Limited proteolysis of native proteins

Ellison, D., Hinton, J., Hubbard, S.J. & Beynon, R.J. (1995) Limited proteolysis of native proteins: The interaction between avidin and proteinase K. Protein Science 4, 1337-1345 [PUBMED] [PDF]

Avidin is a tetramer of 16-kDa subunits that have a high affinity for biotin. Proteolysis of native apoavidin by proteinase K results in a limited attack at the loop between beta-strands 3 and 4, involving amino acids 38-43. Specifically, sites of proteolysis are at Thr 40-Ser 41 and Asn 42-Glu 43. The limited proteolysis results in an avidin product that remains otherwise intact and which has enhanced binding for 4'-hydroxyazobenzene-2-benzoic acid (HABA), a chromogenic reporter that can occupy the biotin-binding site.
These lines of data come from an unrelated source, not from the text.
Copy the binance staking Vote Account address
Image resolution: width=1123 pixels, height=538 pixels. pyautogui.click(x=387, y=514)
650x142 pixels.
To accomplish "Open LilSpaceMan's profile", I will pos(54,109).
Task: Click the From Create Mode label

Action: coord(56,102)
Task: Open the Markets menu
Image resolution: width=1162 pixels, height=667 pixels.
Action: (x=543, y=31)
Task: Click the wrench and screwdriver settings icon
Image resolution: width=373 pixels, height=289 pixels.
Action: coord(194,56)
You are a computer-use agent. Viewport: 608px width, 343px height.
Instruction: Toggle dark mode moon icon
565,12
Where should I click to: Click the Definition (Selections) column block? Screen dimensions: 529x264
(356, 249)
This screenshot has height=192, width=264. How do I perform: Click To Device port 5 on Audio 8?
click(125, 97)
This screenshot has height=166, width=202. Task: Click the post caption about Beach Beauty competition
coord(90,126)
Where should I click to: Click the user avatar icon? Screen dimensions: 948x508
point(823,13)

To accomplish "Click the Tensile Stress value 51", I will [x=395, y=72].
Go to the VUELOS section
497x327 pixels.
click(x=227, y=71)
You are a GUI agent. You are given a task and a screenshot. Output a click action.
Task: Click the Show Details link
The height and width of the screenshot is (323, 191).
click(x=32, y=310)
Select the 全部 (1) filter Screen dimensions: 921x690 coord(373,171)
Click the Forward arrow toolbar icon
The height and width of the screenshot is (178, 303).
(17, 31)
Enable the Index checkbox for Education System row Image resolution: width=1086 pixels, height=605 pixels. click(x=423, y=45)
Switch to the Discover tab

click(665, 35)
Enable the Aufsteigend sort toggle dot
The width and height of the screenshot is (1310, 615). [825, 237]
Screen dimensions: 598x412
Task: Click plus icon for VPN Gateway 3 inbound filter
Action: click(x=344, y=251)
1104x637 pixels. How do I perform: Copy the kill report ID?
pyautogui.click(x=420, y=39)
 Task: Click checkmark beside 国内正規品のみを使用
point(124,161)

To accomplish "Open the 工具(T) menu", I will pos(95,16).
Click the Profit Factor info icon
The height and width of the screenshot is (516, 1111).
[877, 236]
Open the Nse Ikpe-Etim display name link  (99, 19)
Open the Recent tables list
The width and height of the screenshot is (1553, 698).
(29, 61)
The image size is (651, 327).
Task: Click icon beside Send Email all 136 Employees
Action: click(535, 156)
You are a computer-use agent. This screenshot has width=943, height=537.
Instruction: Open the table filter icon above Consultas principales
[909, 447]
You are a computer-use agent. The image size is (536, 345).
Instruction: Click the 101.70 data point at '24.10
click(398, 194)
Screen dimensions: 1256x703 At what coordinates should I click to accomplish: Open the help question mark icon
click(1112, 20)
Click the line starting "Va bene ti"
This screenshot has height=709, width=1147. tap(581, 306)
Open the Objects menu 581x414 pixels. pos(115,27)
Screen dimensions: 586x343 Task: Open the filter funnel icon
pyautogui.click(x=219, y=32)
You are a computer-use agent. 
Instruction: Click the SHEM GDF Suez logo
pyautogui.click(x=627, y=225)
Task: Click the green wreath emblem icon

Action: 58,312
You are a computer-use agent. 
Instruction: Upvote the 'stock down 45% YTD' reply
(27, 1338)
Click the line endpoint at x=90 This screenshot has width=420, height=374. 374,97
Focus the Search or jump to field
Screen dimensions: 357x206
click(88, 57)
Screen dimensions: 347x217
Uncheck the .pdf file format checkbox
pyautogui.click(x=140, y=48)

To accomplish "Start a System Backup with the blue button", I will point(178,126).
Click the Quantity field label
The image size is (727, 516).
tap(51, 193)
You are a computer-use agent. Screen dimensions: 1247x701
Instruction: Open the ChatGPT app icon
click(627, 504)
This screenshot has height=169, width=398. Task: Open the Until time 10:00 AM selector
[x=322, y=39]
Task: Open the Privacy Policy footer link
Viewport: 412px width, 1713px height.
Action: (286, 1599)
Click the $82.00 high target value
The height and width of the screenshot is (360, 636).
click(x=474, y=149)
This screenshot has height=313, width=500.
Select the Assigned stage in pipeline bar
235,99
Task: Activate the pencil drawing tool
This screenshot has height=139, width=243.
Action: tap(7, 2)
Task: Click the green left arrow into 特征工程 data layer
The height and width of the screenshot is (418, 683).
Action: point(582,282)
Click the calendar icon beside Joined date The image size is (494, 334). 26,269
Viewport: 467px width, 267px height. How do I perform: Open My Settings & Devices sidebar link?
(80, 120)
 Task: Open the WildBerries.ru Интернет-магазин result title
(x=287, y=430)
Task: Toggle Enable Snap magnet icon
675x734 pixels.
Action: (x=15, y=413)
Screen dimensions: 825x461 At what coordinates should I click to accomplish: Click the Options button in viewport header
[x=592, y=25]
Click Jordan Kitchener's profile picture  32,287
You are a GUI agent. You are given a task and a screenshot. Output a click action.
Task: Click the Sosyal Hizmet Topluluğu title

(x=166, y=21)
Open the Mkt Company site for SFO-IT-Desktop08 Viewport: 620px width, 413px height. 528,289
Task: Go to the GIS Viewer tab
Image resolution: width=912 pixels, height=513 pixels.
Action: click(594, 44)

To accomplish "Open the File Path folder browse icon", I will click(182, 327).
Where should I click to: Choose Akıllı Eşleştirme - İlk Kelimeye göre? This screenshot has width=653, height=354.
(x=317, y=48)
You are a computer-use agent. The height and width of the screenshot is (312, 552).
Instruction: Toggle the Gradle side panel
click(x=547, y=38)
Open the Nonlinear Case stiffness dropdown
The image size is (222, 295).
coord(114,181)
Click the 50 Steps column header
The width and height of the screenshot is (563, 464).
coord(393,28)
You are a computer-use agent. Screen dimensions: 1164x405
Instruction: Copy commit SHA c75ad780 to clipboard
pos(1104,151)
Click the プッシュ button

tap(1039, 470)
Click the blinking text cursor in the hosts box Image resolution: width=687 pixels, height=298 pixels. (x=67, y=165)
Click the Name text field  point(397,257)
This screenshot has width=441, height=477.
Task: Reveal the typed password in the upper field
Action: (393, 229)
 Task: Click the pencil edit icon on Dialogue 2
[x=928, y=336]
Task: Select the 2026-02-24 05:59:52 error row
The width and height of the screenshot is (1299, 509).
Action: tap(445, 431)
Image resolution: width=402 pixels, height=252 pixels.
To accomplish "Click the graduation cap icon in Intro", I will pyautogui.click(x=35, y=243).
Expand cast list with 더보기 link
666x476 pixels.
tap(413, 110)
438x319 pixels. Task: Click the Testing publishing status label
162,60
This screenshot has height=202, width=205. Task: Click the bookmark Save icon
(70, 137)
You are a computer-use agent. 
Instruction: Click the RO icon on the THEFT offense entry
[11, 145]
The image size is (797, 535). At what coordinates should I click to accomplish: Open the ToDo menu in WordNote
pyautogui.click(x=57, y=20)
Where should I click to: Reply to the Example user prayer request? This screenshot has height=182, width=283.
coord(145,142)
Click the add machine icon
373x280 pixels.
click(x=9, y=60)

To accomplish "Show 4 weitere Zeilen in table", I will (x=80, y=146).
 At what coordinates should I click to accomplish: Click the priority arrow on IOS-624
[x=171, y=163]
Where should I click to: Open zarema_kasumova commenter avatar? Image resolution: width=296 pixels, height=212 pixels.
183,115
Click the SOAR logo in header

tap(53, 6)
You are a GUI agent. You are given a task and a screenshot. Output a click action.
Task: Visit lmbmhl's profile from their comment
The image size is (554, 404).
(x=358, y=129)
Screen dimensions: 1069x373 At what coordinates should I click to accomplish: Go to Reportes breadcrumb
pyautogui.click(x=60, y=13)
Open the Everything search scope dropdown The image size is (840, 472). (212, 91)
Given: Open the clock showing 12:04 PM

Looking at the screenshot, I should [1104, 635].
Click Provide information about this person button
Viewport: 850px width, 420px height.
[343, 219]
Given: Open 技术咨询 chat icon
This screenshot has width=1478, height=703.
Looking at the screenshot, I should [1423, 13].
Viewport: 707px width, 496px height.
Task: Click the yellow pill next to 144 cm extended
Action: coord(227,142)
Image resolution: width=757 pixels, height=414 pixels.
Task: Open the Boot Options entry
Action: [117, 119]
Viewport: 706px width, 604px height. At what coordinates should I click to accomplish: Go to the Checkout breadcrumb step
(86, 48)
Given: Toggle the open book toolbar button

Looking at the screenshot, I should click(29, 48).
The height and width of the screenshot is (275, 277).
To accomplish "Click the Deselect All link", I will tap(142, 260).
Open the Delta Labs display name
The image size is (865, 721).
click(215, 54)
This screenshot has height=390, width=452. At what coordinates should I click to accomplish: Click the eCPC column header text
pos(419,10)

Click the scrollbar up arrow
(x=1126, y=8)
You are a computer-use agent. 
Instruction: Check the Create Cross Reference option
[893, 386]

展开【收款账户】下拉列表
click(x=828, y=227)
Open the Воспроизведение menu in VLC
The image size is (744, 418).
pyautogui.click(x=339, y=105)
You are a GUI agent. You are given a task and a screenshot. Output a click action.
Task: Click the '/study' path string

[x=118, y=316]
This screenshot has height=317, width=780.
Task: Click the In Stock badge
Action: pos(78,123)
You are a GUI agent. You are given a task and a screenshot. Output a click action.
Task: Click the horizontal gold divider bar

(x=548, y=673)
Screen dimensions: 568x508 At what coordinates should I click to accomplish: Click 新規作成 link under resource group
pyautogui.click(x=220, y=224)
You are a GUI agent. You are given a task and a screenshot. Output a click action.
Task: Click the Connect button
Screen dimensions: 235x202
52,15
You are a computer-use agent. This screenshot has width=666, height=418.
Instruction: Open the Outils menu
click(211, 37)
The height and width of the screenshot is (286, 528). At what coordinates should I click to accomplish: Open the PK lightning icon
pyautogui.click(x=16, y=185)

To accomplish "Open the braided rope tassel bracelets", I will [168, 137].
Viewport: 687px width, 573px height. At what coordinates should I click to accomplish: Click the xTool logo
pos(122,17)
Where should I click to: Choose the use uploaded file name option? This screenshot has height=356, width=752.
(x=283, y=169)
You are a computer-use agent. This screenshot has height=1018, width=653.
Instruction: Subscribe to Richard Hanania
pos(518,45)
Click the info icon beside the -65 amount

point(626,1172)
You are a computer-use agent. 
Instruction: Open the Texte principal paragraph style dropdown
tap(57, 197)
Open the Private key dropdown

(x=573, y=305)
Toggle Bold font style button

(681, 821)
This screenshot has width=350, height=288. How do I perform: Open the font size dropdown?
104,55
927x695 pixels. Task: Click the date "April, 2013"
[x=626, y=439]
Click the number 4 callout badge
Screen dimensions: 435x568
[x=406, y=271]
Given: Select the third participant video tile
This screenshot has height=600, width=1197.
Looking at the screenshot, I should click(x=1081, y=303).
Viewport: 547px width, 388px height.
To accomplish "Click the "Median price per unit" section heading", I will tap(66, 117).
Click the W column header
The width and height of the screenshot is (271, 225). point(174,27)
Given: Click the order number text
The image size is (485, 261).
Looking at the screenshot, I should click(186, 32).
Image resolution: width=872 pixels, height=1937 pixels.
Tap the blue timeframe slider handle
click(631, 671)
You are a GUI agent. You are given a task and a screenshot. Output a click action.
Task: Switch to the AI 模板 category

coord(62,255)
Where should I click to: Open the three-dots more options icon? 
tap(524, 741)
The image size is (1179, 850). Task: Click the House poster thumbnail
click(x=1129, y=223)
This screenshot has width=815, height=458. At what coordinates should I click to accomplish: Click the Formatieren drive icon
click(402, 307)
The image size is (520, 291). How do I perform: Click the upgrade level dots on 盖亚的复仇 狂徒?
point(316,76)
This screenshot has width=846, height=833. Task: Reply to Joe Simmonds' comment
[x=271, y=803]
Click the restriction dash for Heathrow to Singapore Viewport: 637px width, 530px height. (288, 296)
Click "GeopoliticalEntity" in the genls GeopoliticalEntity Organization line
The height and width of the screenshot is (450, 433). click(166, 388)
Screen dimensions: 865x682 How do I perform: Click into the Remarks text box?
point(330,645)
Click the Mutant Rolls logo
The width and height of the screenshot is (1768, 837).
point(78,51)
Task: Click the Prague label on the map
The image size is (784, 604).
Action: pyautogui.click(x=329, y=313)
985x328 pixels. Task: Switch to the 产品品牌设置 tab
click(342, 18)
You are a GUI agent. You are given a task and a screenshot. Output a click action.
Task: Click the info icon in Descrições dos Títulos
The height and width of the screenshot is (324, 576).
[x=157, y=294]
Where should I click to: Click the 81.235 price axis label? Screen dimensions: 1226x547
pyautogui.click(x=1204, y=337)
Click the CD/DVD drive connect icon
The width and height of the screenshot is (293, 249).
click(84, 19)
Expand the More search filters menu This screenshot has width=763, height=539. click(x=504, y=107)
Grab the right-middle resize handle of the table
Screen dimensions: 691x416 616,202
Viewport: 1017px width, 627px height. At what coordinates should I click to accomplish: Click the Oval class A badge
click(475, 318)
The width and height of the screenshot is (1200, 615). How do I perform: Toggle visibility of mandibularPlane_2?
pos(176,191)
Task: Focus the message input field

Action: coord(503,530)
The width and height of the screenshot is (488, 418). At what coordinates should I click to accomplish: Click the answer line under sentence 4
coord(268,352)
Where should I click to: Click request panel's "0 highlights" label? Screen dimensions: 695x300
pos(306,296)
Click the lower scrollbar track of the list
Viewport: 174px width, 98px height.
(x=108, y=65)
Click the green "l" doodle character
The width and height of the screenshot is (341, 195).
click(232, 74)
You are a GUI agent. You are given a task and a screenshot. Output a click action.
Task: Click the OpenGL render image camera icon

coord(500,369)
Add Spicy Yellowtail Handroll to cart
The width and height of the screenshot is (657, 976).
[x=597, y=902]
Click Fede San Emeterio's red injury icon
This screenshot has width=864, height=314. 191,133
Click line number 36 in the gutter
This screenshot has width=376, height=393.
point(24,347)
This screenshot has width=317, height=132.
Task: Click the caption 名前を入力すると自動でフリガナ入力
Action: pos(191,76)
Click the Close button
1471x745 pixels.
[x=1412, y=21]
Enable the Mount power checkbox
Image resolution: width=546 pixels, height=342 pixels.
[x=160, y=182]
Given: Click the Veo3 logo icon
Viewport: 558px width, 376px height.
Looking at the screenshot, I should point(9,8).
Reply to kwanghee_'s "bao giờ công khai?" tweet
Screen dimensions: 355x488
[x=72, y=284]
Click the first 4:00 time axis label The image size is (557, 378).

Saturation of the biotin-binding site with the natural ligand protects avidin from proteolysis, but saturation with HABA enhances the rate of proteolysis of the same site. Analysis of the three-dimensional structures of apoavidin and holoavidin reveals that the 3-4 loop is accessible to solvent and scores highly in an algorithm developed to identify sites of proteolytic attack. The structure of holoavidin is almost identical to the apoprotein. In particular, the 3-4 loop has the same structure in the apo and holo forms, yet there are marked differences in proteolytic susceptibility of this region. Evidence suggests that the 3-4 loop is rather mobile and flexible in the apoprotein, and that it becomes constrained upon ligand binding. In one crystal structure of the apoprotein, this loop appears constrained by contacts with symmetry-related molecules. Structural analyses suggest that the "lid" to the biotin-binding site, formed by the 3-4 loop, is displaced and made more accessible by HABA binding, thereby enhancing its proteolytic susceptibility.